The Texas primary on Tuesday marks the first actual voting of the 2018 midterm elections, and Democrats are already licking their chops.
The Democratic party has many more political candidates running this year on both the federal and state level, and early voting suggests a record turnout for the minority party.
“Texas is the nation’s bellwether right now,” said the communications director for the Texas Democratic Party, Tariq Thowfeek. “It’s a good gauge of the incredible progressive energy we have across the country in a state that is ranked at the bottom of the barrel in voter turnout.”
President Trump encouraged Texans to vote for Governor Greg Abbott, Senator Ted Cruz, Lt. Gov. Dan Patrick, and Attorney General Ken Paxton.
“They are helping me to Make America Great Again! Vote early or on March 6th,” the president tweeted last week.
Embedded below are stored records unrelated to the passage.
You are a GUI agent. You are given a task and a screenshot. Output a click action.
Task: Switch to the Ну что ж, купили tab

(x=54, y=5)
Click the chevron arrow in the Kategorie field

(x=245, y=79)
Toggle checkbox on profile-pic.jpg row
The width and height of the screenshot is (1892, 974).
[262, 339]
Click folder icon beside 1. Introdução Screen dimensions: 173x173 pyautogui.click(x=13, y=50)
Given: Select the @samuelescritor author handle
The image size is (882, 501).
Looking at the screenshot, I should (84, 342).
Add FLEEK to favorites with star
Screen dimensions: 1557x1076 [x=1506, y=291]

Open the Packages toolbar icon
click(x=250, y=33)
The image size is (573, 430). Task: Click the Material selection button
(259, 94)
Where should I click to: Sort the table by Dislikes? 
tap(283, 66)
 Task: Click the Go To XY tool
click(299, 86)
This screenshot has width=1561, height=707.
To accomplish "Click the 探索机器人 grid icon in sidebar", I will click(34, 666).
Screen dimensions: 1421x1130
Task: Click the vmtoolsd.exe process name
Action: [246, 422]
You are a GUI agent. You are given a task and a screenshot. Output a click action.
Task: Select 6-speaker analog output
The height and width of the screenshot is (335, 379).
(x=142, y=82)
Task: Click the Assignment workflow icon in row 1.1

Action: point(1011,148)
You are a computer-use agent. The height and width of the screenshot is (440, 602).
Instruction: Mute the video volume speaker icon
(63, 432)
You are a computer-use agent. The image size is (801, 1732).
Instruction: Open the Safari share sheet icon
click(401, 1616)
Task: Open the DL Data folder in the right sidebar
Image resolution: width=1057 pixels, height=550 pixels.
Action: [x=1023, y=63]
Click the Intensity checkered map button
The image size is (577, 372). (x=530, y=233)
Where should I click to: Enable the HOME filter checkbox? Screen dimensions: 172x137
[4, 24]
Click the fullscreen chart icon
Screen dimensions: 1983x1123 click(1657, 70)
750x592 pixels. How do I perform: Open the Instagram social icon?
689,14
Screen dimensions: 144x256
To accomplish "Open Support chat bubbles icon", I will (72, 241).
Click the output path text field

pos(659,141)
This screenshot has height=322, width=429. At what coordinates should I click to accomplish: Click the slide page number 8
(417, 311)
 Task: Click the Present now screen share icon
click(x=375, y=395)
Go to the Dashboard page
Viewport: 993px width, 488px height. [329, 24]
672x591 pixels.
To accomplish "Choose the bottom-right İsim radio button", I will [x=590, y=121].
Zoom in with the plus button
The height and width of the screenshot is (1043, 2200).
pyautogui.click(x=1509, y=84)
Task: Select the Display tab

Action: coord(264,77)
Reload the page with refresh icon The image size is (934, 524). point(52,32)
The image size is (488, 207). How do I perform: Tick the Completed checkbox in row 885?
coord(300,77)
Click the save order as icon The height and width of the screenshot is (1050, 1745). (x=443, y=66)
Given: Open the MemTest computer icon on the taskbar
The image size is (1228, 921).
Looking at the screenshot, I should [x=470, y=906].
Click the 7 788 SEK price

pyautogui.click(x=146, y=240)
The four GOP candidates are all expected to easily snag the Republican nominations in their campaigns.
Ted Cruz is still heavily favored to keep his Senate seat, but long shot Democratic challenger Representative Beto O’Rourke did raise more money than Cruz last quarter. Texas senator John Cornyn is not up for re-election until 2020 and plans to run again.
Democrats have 111 Democratic U.S. House candidates from all 36 Texas congressional districts, more than in previous years. Republicans currently control 25 of the districts, Democrats 11.
Three Republican representatives are defending their seats in districts that voted for Hillary Clinton in the 2016 election.
The Democrats also have state-level candidates in 132 of the 150 state house districts and in all but one of the 15 state senate districts up for election.